“Nathan Mahl, agressive - progressive prog-fusion since 1982” ! Wow ! Et dans son dernier opus Exodus, ce groupe canadien formé autour du claviériste Guy LeBlanc (ex-membre du Camel époque Nod & Wink) s’attaque à l’ancien testament, dans une approche opéra-rock retraçant les combats de ceux qui veulent s’émanciper de l’esclavage. Avec Moïse, Pharaon et Dieu au générique ! Et on nous promet la réunion d’un rock progressif symphonique fusion Canterbury avec des éléments of de HardRock et de Métal... Je ne sais pas pour vous, mais personnellement quand l’affiche est trop belle, j’ai une grosse tendance à me méfier : l’inquiétude d’être déçu ou la crainte de manger un gros pudding indigeste genre péplum-chantilly, je ne sais pas ...
Recentrons-nous objectivement sur l’objet. La musique de Nathan Mahl est effectivement un mélange de plusieurs tendances à base de rock progressif : en témoignent les longs développements instrumentaux, tantôt aux claviers, tantôt à la guitare (technique mais aussi sensible et variée), mais aussi avec quelques touches de violon un peu dans le style de ce que faisait Kansas (The Plague, The Price of Freedom).

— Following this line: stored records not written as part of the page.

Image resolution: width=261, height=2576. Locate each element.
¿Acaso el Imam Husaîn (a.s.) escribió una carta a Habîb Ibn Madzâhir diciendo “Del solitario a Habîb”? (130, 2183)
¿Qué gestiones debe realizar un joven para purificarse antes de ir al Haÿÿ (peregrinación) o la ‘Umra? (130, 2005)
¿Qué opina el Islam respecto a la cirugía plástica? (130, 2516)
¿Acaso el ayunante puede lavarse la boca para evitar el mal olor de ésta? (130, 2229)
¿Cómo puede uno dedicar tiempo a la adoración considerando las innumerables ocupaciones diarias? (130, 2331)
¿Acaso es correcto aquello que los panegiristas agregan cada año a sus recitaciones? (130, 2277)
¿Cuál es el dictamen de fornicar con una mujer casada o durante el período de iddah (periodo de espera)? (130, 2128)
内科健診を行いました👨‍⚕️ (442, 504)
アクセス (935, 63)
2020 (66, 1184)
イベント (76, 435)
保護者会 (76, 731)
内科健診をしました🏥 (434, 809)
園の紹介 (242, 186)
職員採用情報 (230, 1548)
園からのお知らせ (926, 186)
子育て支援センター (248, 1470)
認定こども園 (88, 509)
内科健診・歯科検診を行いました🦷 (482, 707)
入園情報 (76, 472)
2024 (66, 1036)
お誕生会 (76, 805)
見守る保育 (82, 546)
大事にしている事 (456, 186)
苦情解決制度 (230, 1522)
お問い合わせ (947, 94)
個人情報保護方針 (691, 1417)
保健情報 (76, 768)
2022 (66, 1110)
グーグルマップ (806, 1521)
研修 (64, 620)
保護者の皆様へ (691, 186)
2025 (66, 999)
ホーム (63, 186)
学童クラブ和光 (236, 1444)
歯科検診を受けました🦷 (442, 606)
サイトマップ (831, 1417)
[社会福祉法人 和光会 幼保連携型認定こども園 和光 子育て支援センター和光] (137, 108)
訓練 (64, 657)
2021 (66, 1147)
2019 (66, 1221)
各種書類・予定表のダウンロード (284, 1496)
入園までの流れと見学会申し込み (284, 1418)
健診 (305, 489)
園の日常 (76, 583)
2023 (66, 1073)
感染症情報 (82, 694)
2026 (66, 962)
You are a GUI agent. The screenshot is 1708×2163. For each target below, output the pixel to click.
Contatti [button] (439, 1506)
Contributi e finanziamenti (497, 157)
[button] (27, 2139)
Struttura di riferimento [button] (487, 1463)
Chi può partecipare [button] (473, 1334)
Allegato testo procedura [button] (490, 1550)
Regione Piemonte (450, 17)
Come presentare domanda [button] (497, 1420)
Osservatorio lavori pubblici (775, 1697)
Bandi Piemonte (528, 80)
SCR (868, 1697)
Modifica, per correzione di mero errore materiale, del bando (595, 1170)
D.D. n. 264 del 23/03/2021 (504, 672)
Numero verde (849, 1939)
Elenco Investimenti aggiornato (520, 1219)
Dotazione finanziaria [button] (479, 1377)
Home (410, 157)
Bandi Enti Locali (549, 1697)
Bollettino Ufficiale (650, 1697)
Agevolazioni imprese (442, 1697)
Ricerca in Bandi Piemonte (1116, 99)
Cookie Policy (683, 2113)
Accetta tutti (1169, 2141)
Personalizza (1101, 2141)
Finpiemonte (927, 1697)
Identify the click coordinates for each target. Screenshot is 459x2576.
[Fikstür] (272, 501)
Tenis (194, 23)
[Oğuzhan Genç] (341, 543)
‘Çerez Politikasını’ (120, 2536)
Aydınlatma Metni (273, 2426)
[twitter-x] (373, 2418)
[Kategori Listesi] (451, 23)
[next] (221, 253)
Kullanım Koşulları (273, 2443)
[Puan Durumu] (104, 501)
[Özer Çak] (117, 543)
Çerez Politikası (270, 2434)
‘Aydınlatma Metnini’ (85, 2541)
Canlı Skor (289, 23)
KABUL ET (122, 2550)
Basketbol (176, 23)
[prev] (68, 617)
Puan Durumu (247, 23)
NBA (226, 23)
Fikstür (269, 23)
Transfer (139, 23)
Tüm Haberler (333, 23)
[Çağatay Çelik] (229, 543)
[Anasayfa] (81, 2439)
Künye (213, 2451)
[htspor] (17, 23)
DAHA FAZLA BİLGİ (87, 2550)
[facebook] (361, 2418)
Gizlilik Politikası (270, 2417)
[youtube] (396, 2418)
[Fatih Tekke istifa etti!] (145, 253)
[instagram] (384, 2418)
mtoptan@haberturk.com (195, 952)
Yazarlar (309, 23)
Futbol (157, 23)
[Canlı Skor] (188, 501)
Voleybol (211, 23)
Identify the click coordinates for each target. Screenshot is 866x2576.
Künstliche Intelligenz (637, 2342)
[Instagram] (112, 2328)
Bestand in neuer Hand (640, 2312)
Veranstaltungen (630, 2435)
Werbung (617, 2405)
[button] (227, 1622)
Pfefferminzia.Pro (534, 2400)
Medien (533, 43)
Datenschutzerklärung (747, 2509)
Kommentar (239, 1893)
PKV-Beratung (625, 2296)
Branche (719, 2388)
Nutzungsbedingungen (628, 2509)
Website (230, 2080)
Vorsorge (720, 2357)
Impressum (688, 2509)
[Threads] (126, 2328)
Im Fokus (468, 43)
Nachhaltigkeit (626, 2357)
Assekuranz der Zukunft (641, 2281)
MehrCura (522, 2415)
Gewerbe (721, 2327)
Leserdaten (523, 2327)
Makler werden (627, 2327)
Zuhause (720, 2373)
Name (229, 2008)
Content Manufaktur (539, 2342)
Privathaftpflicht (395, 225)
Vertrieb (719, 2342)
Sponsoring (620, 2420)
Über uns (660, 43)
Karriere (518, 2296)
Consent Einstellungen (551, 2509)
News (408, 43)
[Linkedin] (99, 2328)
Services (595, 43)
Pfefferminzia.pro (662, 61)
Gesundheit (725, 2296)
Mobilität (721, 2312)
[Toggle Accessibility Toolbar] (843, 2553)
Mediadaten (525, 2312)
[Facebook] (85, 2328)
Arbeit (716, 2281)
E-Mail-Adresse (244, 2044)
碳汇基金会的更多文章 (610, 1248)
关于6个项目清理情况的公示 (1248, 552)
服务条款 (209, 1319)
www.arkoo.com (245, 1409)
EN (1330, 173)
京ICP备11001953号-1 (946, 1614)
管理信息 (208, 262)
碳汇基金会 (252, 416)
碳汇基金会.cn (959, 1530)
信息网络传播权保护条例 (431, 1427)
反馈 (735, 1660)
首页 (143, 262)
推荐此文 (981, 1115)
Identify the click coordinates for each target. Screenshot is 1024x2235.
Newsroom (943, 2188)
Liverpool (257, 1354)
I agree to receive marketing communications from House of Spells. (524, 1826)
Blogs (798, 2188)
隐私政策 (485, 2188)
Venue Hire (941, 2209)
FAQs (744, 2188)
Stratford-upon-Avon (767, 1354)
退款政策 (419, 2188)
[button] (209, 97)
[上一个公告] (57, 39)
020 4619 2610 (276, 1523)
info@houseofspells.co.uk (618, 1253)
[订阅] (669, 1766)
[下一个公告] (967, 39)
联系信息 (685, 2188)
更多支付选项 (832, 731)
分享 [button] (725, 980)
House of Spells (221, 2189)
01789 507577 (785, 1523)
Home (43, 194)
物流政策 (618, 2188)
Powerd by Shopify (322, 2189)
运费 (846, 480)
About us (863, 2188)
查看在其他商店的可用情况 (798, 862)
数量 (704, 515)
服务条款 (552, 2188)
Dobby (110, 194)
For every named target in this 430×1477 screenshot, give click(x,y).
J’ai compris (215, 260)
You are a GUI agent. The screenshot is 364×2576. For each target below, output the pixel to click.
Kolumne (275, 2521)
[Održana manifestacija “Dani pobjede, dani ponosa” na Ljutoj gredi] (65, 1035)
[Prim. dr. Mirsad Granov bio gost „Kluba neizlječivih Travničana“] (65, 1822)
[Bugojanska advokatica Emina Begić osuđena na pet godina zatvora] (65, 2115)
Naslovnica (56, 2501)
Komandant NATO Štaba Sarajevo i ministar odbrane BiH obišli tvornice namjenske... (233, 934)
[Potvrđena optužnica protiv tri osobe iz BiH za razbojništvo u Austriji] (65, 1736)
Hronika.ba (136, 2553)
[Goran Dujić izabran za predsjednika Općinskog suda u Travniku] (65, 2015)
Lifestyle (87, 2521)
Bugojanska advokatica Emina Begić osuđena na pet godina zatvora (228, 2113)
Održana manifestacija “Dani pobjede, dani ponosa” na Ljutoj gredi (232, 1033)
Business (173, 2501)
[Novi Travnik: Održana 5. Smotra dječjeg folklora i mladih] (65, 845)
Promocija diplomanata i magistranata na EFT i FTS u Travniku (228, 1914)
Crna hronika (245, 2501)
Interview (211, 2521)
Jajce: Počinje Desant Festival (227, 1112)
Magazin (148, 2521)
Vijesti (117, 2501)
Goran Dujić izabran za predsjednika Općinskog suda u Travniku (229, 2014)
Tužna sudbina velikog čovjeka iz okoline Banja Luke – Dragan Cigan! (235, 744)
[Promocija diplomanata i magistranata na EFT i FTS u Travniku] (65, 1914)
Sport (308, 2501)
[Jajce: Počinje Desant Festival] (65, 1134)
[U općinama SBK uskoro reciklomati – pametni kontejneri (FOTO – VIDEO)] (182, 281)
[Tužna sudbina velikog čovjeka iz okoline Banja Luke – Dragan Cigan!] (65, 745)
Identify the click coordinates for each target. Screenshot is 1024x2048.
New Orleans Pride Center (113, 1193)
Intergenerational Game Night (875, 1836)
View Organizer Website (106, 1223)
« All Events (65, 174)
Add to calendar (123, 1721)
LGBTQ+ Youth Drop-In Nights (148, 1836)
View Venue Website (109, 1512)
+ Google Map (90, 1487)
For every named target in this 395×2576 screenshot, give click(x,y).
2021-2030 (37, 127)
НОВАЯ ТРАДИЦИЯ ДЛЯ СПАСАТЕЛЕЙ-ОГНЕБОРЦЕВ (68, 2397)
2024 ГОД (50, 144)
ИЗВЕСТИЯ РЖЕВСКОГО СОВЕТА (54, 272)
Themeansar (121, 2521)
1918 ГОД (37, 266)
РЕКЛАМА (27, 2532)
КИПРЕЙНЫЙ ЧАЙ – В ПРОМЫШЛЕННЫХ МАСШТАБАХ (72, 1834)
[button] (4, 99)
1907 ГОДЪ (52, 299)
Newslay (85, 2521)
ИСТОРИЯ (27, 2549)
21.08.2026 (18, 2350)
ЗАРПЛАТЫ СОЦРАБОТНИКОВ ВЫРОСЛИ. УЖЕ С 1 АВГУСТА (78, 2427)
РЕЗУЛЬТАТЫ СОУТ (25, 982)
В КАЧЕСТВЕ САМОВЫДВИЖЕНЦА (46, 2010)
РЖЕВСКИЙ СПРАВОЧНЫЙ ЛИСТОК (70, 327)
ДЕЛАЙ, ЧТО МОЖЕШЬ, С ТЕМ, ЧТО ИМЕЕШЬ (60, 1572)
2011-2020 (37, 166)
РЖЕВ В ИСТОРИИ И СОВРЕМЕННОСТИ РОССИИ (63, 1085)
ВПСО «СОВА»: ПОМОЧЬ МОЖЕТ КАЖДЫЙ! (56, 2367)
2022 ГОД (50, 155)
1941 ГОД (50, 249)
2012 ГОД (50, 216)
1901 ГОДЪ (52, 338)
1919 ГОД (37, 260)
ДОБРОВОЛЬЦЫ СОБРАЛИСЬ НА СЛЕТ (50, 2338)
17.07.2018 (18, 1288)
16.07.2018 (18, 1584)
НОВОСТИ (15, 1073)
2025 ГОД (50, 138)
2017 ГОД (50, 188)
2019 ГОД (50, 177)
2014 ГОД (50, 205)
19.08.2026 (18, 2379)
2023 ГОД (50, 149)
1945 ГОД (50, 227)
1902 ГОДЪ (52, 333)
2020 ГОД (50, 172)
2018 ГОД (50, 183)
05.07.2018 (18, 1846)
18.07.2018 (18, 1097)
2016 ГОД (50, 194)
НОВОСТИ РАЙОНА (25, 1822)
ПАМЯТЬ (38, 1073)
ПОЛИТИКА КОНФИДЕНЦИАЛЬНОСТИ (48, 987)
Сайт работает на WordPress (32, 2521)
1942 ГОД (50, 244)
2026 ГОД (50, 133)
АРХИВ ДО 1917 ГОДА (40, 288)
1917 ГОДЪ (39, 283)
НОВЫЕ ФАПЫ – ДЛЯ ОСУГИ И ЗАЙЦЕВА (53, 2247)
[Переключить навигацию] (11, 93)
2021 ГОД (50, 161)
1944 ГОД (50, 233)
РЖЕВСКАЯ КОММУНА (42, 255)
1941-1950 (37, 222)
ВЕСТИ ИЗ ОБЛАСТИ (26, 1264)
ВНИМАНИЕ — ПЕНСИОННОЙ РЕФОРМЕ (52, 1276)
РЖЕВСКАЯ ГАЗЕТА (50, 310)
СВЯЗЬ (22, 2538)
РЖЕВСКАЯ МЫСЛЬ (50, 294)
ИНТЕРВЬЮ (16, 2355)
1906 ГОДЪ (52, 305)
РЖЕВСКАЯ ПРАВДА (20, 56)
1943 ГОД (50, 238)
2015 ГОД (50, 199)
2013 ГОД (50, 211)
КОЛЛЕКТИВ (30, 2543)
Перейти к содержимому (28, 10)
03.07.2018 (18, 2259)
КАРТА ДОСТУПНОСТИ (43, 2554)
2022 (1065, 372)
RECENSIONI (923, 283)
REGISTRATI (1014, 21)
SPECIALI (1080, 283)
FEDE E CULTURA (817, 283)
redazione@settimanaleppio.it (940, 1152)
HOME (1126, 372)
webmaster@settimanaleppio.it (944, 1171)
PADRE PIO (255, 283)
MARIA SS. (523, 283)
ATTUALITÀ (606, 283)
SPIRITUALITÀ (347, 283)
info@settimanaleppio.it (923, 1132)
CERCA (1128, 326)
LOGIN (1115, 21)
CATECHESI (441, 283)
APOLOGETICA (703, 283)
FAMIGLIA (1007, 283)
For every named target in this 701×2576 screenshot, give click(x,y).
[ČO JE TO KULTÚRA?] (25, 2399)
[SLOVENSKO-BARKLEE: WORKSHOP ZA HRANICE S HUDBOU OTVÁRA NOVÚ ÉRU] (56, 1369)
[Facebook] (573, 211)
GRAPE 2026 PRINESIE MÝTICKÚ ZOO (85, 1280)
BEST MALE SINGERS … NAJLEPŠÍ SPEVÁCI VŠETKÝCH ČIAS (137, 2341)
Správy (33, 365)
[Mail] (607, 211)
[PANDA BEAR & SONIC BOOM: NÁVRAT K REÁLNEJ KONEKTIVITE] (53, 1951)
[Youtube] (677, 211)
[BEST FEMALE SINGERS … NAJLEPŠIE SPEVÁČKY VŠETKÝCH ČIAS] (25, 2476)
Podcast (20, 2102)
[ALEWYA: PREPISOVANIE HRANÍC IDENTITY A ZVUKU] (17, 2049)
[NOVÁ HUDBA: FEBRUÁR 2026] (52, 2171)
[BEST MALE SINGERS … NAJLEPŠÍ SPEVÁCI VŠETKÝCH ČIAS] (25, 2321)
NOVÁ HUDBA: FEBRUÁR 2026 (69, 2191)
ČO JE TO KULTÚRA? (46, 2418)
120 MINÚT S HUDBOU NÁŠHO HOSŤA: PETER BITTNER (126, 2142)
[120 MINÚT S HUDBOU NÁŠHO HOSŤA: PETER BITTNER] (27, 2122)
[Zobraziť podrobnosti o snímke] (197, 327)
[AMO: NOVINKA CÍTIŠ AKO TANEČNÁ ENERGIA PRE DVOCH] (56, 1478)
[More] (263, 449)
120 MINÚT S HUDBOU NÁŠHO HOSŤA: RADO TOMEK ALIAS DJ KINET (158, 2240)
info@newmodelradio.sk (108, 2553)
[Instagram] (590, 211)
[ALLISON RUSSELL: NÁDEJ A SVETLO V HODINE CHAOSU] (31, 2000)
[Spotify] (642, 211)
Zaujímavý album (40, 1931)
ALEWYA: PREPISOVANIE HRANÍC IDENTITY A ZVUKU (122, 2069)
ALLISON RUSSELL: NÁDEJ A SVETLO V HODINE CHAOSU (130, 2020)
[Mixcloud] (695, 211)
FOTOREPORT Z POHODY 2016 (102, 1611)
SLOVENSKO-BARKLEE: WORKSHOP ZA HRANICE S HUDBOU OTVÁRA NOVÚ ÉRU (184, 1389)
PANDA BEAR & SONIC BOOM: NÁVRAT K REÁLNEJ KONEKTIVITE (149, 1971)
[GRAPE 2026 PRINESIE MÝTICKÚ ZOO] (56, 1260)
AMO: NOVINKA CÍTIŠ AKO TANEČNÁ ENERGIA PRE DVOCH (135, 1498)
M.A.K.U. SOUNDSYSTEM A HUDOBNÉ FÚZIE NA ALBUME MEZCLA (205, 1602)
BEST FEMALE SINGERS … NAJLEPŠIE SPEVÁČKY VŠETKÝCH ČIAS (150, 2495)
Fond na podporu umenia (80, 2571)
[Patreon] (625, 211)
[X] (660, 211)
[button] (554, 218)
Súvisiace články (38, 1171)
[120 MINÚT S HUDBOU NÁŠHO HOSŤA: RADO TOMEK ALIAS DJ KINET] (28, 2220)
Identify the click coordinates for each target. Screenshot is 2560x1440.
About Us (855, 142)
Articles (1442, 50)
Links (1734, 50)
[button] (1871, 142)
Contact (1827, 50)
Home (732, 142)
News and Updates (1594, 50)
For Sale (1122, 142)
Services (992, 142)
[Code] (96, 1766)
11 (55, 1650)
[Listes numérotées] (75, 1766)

Le côté Canterbury se ressent dans les passages plus libres, notamment dans les claviers, donnant un aspect plus “free” tout au long de l’album. Pour ce qui est de l’aspect symphonique, il est beaucoup moins évident, le groupe ayant choisi de faire l’impasse sur les grosses sonorités orchestrales à l’instar de ce que pourraient faire Pallas ou Nolan & Wakeman, par exemple. Nous sommes beaucoup plus dans un registre plus réduit (rien de péjoratif ici) qu’affectionnaient des groupes comme Camel ou d’autres groupes des années 70, ce qui soulève deux problèmes... Un, le ton n’est pas résolument actuel - mais le mélomane peut largement s’accomoder de cet inconvénient ; deux, cela manque un peu de souffle pour évoquer une épopée biblique...
Pour terminer sur le style, Nathan Mahl a effectivement cherché à incorporer des rythmiques plus dures, mais avec une timidité bien loin des canons du métal. En conséquence, les contrastes apportés sont bien trop circonspects pour évoquer la fureur des combats légendaires. Et la production, en laissant les rythmiques plutôt en arrière, et en choisissant un jeu de batterie résolument 70's, donc très plat par rapport à ce que nous entendons habituellement, ne fait que renforcer cette impression d’archaïsme.
Et pourtant, Exodus est parsemé de bonnes idées de composition : les titres sont principalement instrumentaux, ce qui est plutôt judicieux, le vocaliste étant plutôt limité dans son registre (aïe, les aiguës dans Burning Bush et The Last Climb !). Il y a de jolies ambiances 70’s, comme sur Calaan ou Zipporahs Farewell et une belle utilisation de la guitare, plus lisible que les claviers, parfois en roue libre sur certains morceaux (la fin de Price of Freedom, bizarre façon de conclure un album).
Au total, nous avons un opus assez habilement composé. Cependant, avec une production aussi datée, le rendu s’éloigne du but visé à savoir la réalisation d’un opéra-rock au sujet ambitieux. Ce tir à côté de la cible procurera cependant un certain plaisir d’écoute qui ramènera les nostalgiques 30 ans en arrière.